Over the 5-10 years? Like, how should we be thinking about it? Very hard to understand.
Okay. Well, okay, you have location. We all know the importance of that. Then you have what we call it circle is location, square is physicality. I've been talking about this, I think, longer than anybody else. If you have office buildings that are 18,000 sq ft and low ceilings, if you've all been in these conference rooms, these little rooms that or hotel rooms, and they have real low ceiling heights. If you have that in an office building, I think you're dead. It's just a matter of time. You have to have the right physicality, and you have to be able to comport with how tenants see themselves using space. There's sort of four broad categories of the way people are using space now. You want to cover those, Rob?
Sure. There's, you know, focus area, there's collaborative areas, and then one of the largest now are the food and beverage sort of fun related area that kind of blends to the fourth category, which is just pure fun. But we're seeing this across the board with our particularly. It is not limited to tech companies. I mean, a lot of banks have moved to this model where they are trying to make it better than being at home. How do you do that? You bring some of the elements from home to the office. It's food and beverage, it's fun, it's areas to hang out with your colleagues. Those teams that get built by that kind of being together are the stronger teams.
The last example I'd use is I had a meeting yesterday with a woman who runs a large software group here in New York for Salesforce, and she said.

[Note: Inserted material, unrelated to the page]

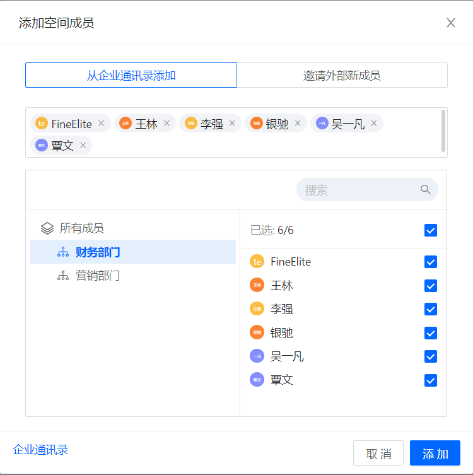Click the search magnifier icon
Viewport: 473px width, 475px height.
coord(426,190)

What does Salesforce do? They track metrics. One of the metrics they've noticed is that people that onboarded during the pandemic have poorer sales results than those that onboarded pre-pandemic. Salesforce has been one of the most liberal about when you come back to work. They're now, at least here in New York, saying, "You're here a minimum two days a week and your figures have to improve." They're taking action on that. That goes towards some of John's comments.

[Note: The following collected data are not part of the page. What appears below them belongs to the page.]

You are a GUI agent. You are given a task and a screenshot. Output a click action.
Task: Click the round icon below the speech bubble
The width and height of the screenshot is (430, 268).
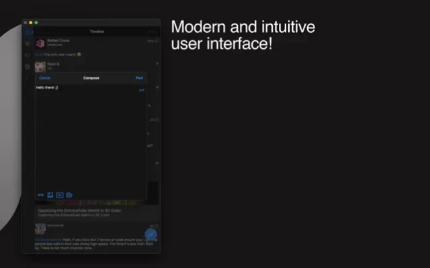click(x=28, y=66)
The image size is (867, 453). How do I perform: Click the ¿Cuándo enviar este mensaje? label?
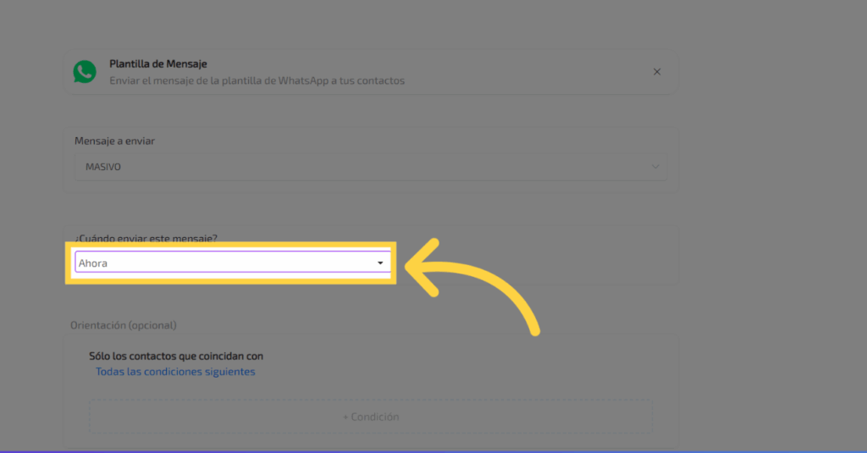(146, 239)
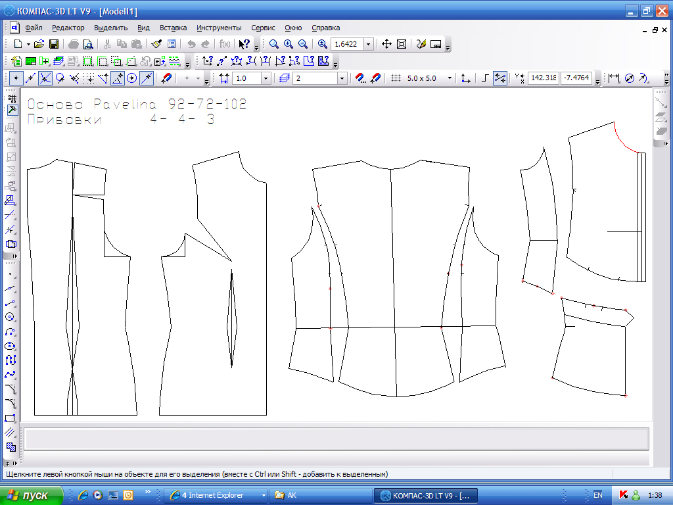
Task: Click the show all (fit view) icon
Action: 402,44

I think a pretty just obvious thing is if you go into a building and you say, "This feels good, I like it, there's energy here. There's, you know, there's all the modern stuff and things that people want." That's probably a good indicator. If you go into a building and its sort of like, you know, the elevators aren't great, the lobbies aren't great. There's no areas really for people. It's sort of depressing. It's probably a pretty good indicator that the building's not gonna do that well. You think of some streets here where there used to be traditional office markets and it's all moved west. All you need to do is go look at those older ones and not that there won't be some buildings in the older markets that don't do well, but it's not that difficult.
Thank you.
I think what has happened historically, I used to put a picture of New York, and I would talk to all these people that would come through in groups like this, and I'd go, "Which are the best buildings?" They'd go, "That one." I'd say, "Why?" 'Cause it's the tallest one. I go, "That's not necessarily true." That's, you know, people I think are beginning to realize we're not dealing with a commodity.
Well, thank you for sharing your thoughts. We actually do have three rapid question-
Okay. You do? Okay, good.
Just really quickly. First, which of the following is the greatest macro challenge facing U.S. public REITs today? A, risk of higher rates, B, risk of recession, or C, the rise of private equity and NTRs.

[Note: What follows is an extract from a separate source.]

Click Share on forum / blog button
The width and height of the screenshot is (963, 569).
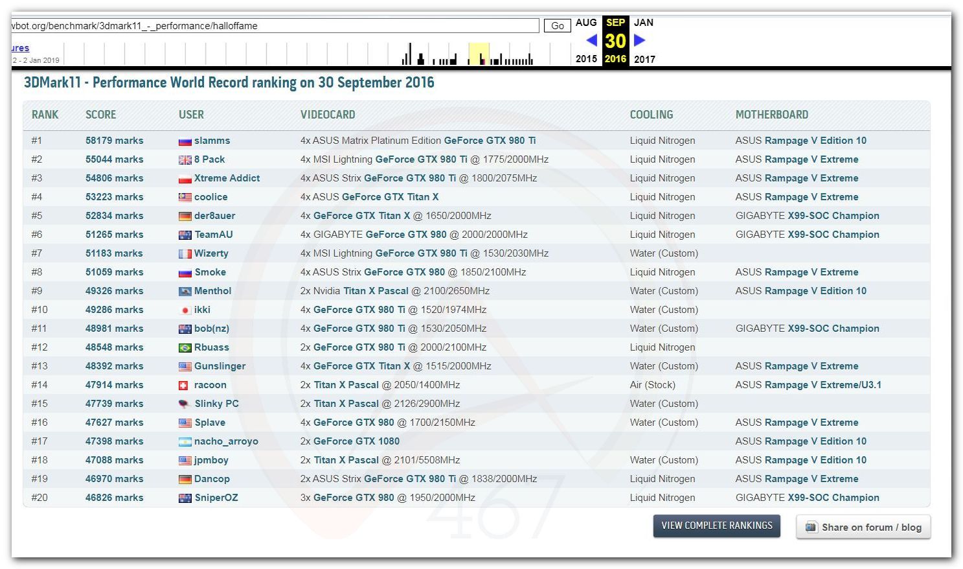[863, 527]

Well, rates, because whether you're, you know, been too long at the debt trough, but I would think probably recession.
Recession? Okay. Second question we have is which of the following is the greatest sector-specific risk? One, labor issues, two, supply, three, illiquid capital markets.
You're the CIO.
I think three. Yeah, capital markets. Yeah. Thank you. Finally, are you seeing any signposts of weakening demand? It's a yes or no.
No.
Just like that.
We're seeing increased demand.
By the way, just to advertise, we'll have our invite out next week to our January West Coast tours. If you wanna see any of the Kilroy assets, L.A., San Diego, and hopefully you can do it. Thanks.
Thank you.
Thank you. See you.
Thanks, everybody. Nice to see you all.
Thanks. Sorry we didn't get a question in.